The non-prescribed benefit is made significant by the provision (in the buy-sell agreement) to credit the value of the death/disability benefit against the amount the remaining principals owe for the departing owner’s share of the business. It has been reported that the above approach has been taken in a private binding ruling issued by the ATO. 

Would an alternative approach be possible?  

Consider the following suggestion:  

  •  In substance, the purpose of the cover is to provide permissible death/disability benefits to the life insured/their beneficiaries in the form of compensation for a non-superannuation retirement nest egg;  
  •  The provision of a collateral benefit to the other business principals is simply an unavoidable (as opposed to purposeful or deliberate) consequence of pursuing the object of providing permissible benefits; 
  •  There is no extra cost - above what the fund’s already paying to provide the insured death/disability benefit - for the collateral benefit; 
  •  While the value of insurance cover is determined by reference to the value of the business interest, this represents the life insured’s non-superannuation nest egg of permissible benefits (including death and disability benefits); 
  •  Providing cash flow benefits to the member may be an unavoidable consequence of ensuring - through access to Superannuation Guarantee (SG) contributions or accumulated superannuation savings to pay for insurance premiums - the provision of death/disability benefits; and 
  •  Tax deductibility of premiums may have influenced the fund, but is also an unavoidable consequence of providing death/disability benefits with the high confidence that having access to SG contributions and accumulated savings affords. 

Beyond SMSFs 

Another question is, does it matter whether the super fund is an SMSF or another fund?

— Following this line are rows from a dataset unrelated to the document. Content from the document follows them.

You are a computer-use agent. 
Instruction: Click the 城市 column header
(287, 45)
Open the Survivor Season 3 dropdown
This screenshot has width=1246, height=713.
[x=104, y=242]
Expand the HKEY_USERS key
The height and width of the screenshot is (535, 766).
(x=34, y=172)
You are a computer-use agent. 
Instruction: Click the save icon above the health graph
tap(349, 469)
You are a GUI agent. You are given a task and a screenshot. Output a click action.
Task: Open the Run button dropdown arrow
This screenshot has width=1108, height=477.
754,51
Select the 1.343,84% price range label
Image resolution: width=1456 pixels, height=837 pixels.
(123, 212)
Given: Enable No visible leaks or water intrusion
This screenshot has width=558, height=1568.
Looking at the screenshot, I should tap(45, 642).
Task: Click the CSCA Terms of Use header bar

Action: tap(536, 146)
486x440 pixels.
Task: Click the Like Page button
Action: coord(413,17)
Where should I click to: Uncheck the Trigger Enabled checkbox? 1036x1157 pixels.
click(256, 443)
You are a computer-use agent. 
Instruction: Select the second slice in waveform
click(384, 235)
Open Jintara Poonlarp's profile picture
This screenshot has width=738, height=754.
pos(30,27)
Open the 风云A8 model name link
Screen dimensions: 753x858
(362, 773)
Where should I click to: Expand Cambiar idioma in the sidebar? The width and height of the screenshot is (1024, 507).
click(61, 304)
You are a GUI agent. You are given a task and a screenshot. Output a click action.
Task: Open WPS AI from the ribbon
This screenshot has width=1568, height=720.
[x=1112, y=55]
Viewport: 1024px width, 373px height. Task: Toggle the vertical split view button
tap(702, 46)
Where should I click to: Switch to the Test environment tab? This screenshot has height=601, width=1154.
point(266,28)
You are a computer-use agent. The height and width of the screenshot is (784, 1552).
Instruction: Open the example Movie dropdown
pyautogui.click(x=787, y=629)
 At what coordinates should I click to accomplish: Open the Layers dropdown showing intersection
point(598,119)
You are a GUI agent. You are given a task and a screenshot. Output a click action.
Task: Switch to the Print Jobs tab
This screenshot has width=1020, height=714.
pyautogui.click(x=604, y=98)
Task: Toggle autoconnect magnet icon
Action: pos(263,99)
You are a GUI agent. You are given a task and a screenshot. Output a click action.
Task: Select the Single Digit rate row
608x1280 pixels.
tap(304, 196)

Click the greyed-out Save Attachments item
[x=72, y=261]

Could a public offer fund that allows a member to hold insurance in the fund breach the sole purpose test if the insurance is for buy-sell (or other non-prescribed) purposes, and; 

  •  The fund’s trustee is willing to provide a member with insurance where the insurer has underwritten the policy on the basis that the cover is to fund a buy-sell agreement 
  •  The member doesn’t sign a sole purpose declaration or, for example, the sum insured is a lot higher than the average level of personal insurance for their demographic? 

Where to from here? 

So, should the Government allow buy-sell in super? Let’s look at the pros and cons. On the positive side: 

  •  The practical effect of buy-sell in super is to ensure the insured business owner’s business interest can be received as cash on the member’s death or disability - this seems consistent with a broad objective of superannuation: to provide benefits to members or their beneficiaries on the member’s death or disability 
  •  Superannuation provides business owners who may not otherwise be able to access insurance with the opportunity to take out cover through automatic acceptance 
  •  Superannuation helps business owners fund premiums even when cash flow is tight 

On the negative side: 

  •  In relation to TPD, from 1 July 2014 no new policies that aren’t consistent with the 'permanent incapacity’ definition in SIS are allowed in super - a product solution for TPD may be split TPD, where that part of the cover to provide a benefit in circumstances beyond permanent incapacity are owned by a non-superannuation entity 
  •  There may be tax on death or disability benefits from super - a solution is to gross up the sum insured, and any tax savings from holding insurance in super may offset the extra premium cost 
  •  Retirement savings can be depleted - a solution is to make extra contributions to cover the premiums; even where the member has already reached their concessional contributions cap, the fund could claim a deduction for the premiums and may be able to pass that benefit into the member’s super account 

Conclusion 

If you do take the view that the Government should allow buy-sell in super, what would need to be done? We await guidance, beyond private rulings, from the regulators. Short of a broader interpretation of the sole purpose test being adopted, SIS may need to be amended. Such reform has the potential to draw a clear line between acceptable and unacceptable buy-sell in super. 

Dimitri Diamantes is technical services manager at Asteron Life.